TTIP-Leaks
Greenpeace veröffentlicht Geheimdokumente zu umstrittenem Abkommen
- Hintergrund
Eine Quelle übergab Greenpeace 2016 die Geheimdokumente der damaligen TTIP-Verhandlungen zwischen den USA und der EU. Greenpeace stellte den Quellenschutz sicher, veröffentlichte eine Abschrift der Dokumente, stellte sie dem Rechercheverbund von NDR, WDR und SZ vorab zur Verfügung und ermöglichte so eine breite öffentliche Rezeption des Vertragsentwurfs. Unter anderem wurde ein gläserner Leseraum nahe dem Brandenburger Tor errichtet, in dem Interessierte die Dokumente einsehen konnten.
Seit 2013 liefen die TTIP-Verhandlungen hinter verschlossenen Türen. Obwohl das umstrittene Freihandelsabkommen alle Lebensbereiche beeinflussen würde, fehlten Transparenz und ein demokratisches Mitspracherecht für die US-amerikanische und europäische Zivilgesellschaft. Gewählte Volksvertreter:innen durften die Verhandlungsdokumente zwar unter Aufsicht einsehen, aber nicht mit Journalist:innen, Expert:innen oder Bürger:innen darüber sprechen.

ANGEZEIGTE ZEILEN >>

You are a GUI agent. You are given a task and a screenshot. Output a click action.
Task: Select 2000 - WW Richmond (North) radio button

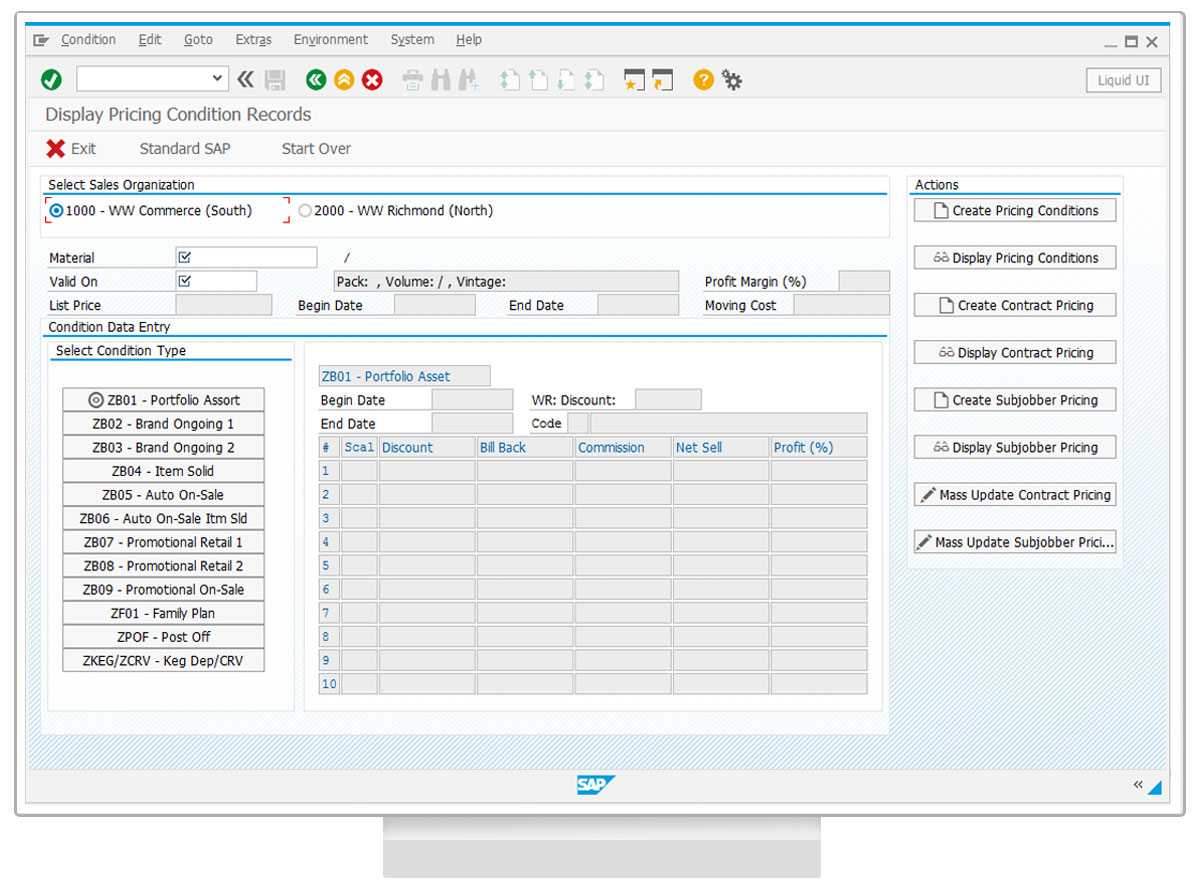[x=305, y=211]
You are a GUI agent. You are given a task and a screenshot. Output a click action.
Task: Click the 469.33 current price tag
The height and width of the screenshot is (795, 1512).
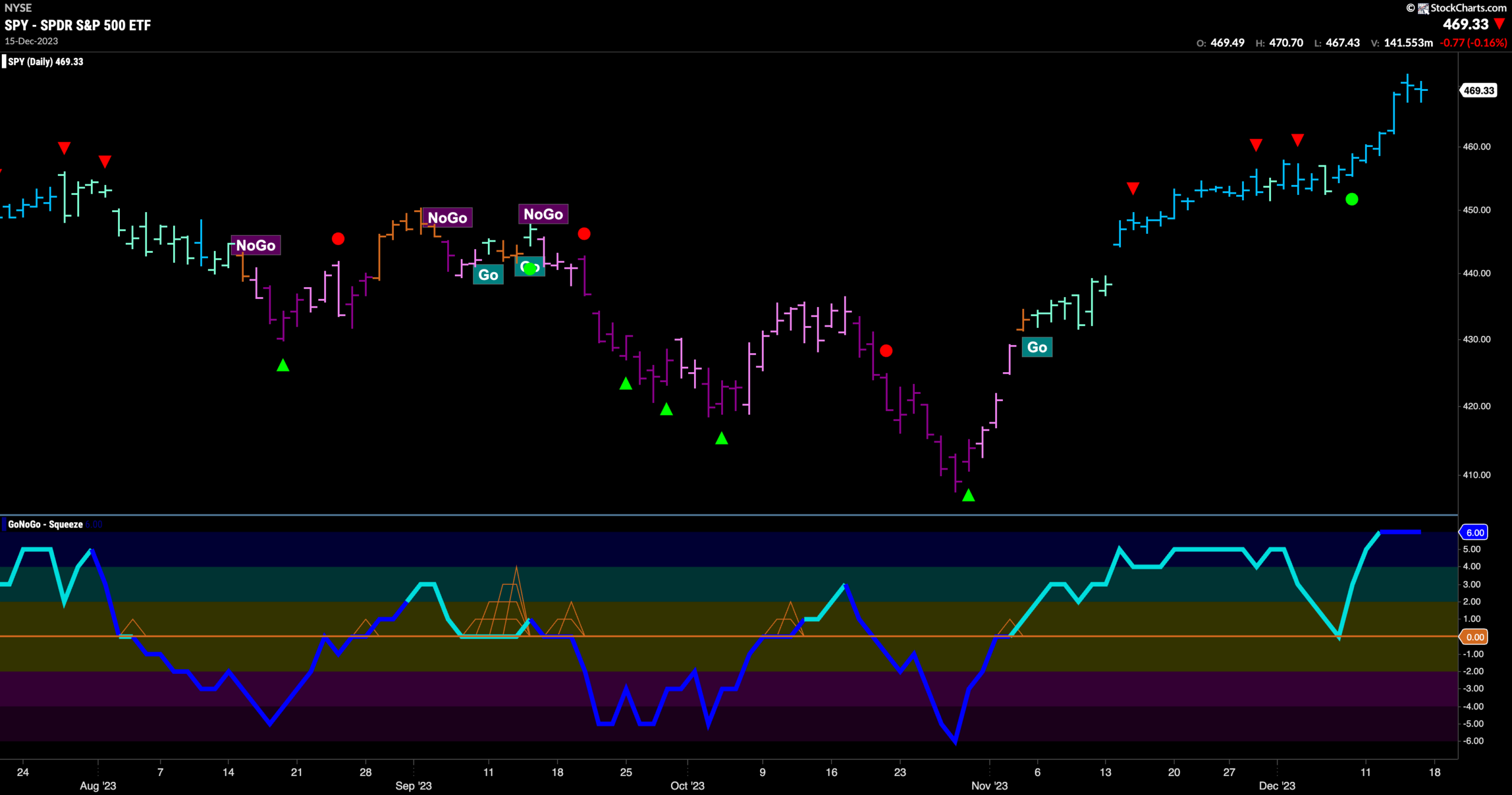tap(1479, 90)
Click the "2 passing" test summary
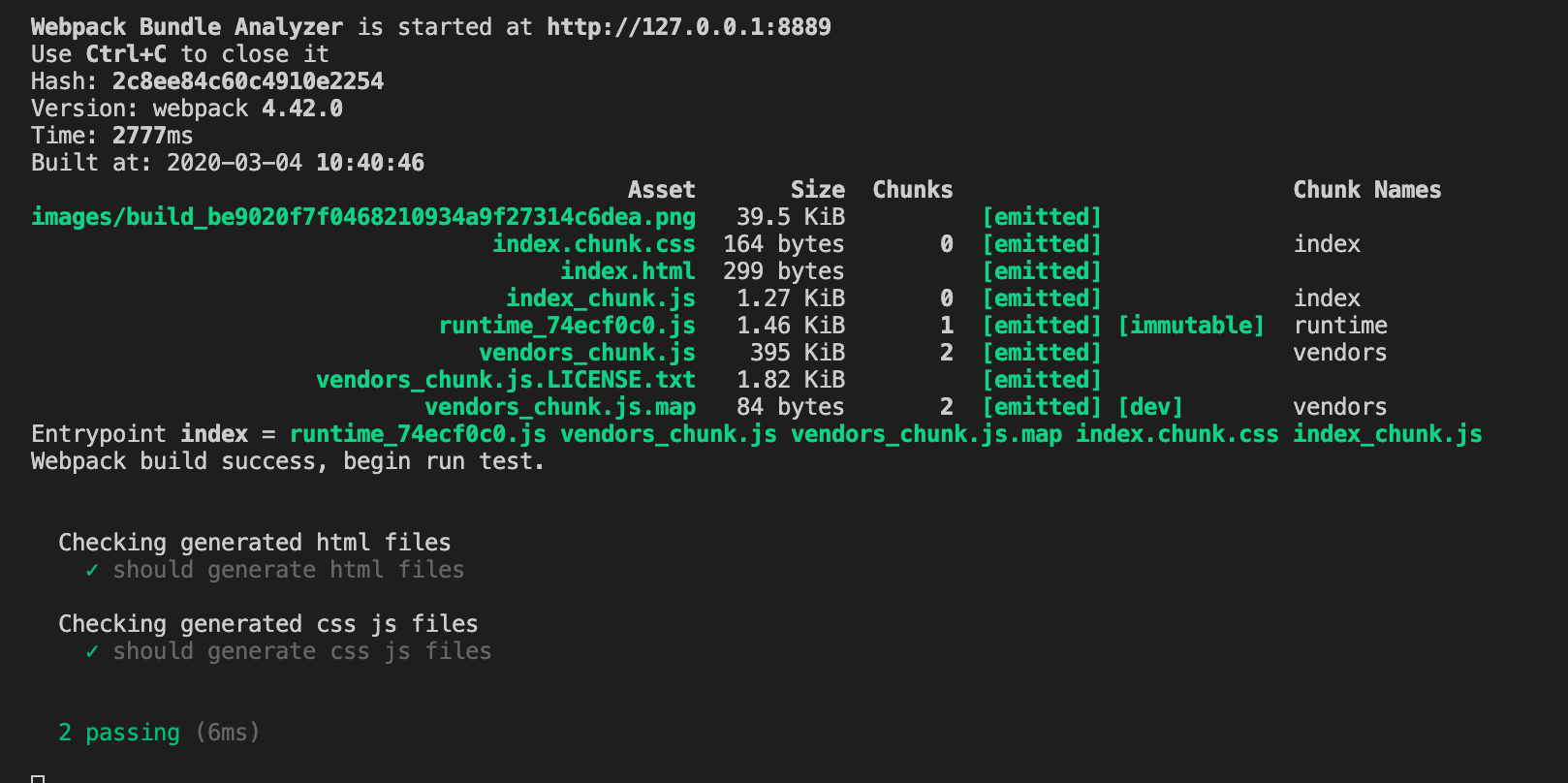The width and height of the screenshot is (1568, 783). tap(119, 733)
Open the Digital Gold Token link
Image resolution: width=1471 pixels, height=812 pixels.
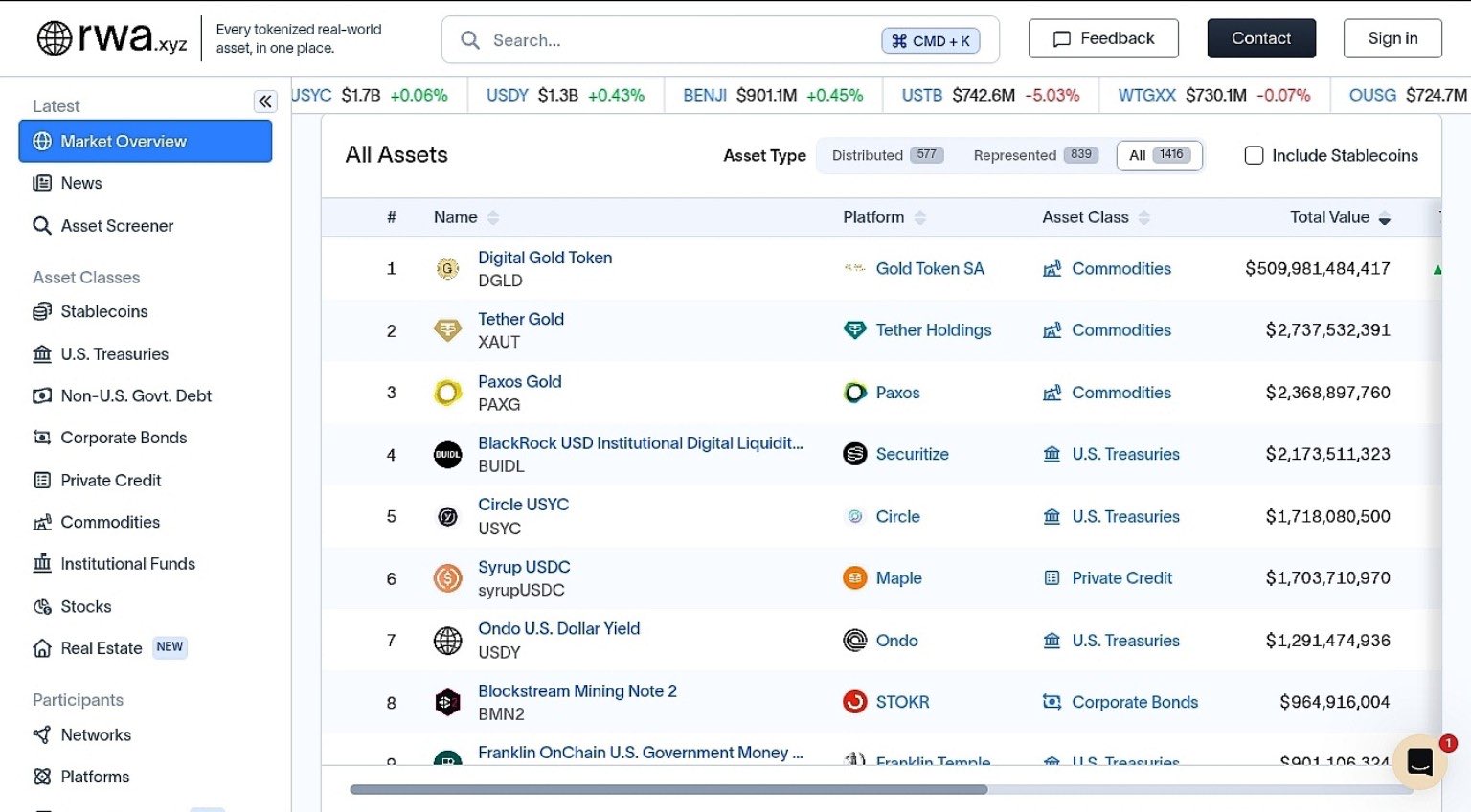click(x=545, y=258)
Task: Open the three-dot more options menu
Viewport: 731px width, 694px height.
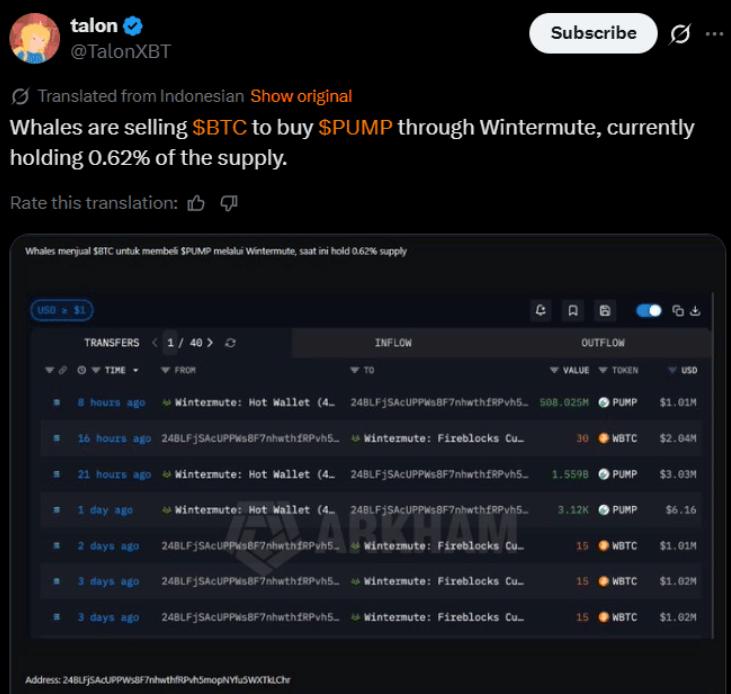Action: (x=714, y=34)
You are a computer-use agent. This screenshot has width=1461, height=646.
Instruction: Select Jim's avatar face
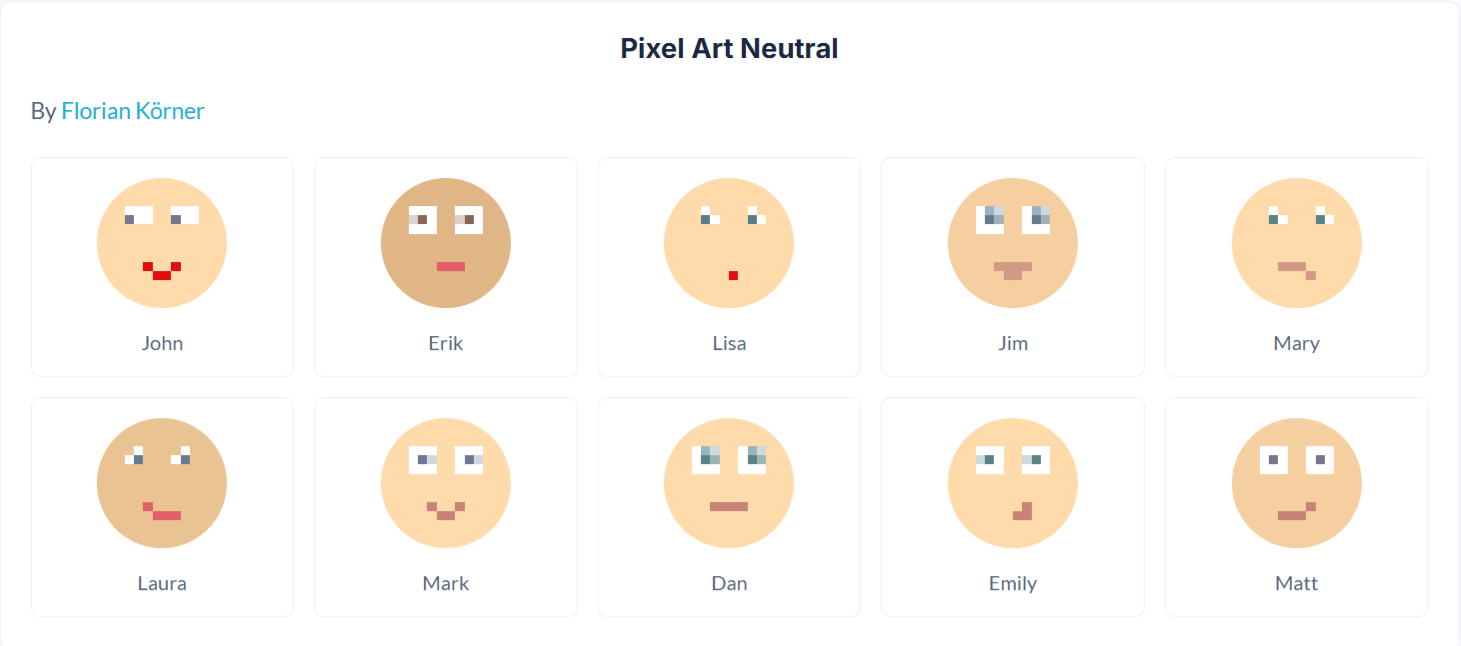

ARBEITSANWEISUNGEN >>
a – Gib aus dem Text über die TTIP-Leaks den Abschnitt zwischen „Seit 2013 liefen“ und „Bürger:innen darüber sprechen.“ einschließlich wortgetreu wieder.
b – Fasse den Absatz des Textes über die TTIP-Leaks, der mit „Seit 2013 liefen“ beginnt, kürzer zusammen, ohne seine wesentlichen Fakten wegzulassen.
c – Wo wurde laut dem Text über die TTIP-Leaks der gläserne Leseraum errichtet?

LÖSUNGEN >>
a –
Seit 2013 liefen die TTIP-Verhandlungen hinter verschlossenen Türen. Obwohl das umstrittene Freihandelsabkommen alle Lebensbereiche beeinflussen würde, fehlten Transparenz und ein demokratisches Mitspracherecht für die US-amerikanische und europäische Zivilgesellschaft. Gewählte Volksvertreter:innen durften die Verhandlungsdokumente zwar unter Aufsicht einsehen, aber nicht mit Journalist:innen, Expert:innen oder Bürger:innen darüber sprechen.

b – Seit 2013 wurde über TTIP hinter verschlossenen Türen verhandelt. Obwohl das Abkommen alle Lebensbereiche beeinflussen würde, hatte die Zivilgesellschaft in den USA und Europa weder Transparenz noch demokratische Mitsprache. Gewählte Volksvertreter:innen durften die Dokumente nur unter Aufsicht einsehen und nicht mit Journalist:innen, Expert:innen oder Bürger:innen darüber sprechen.

c – Nahe dem Brandenburger Tor.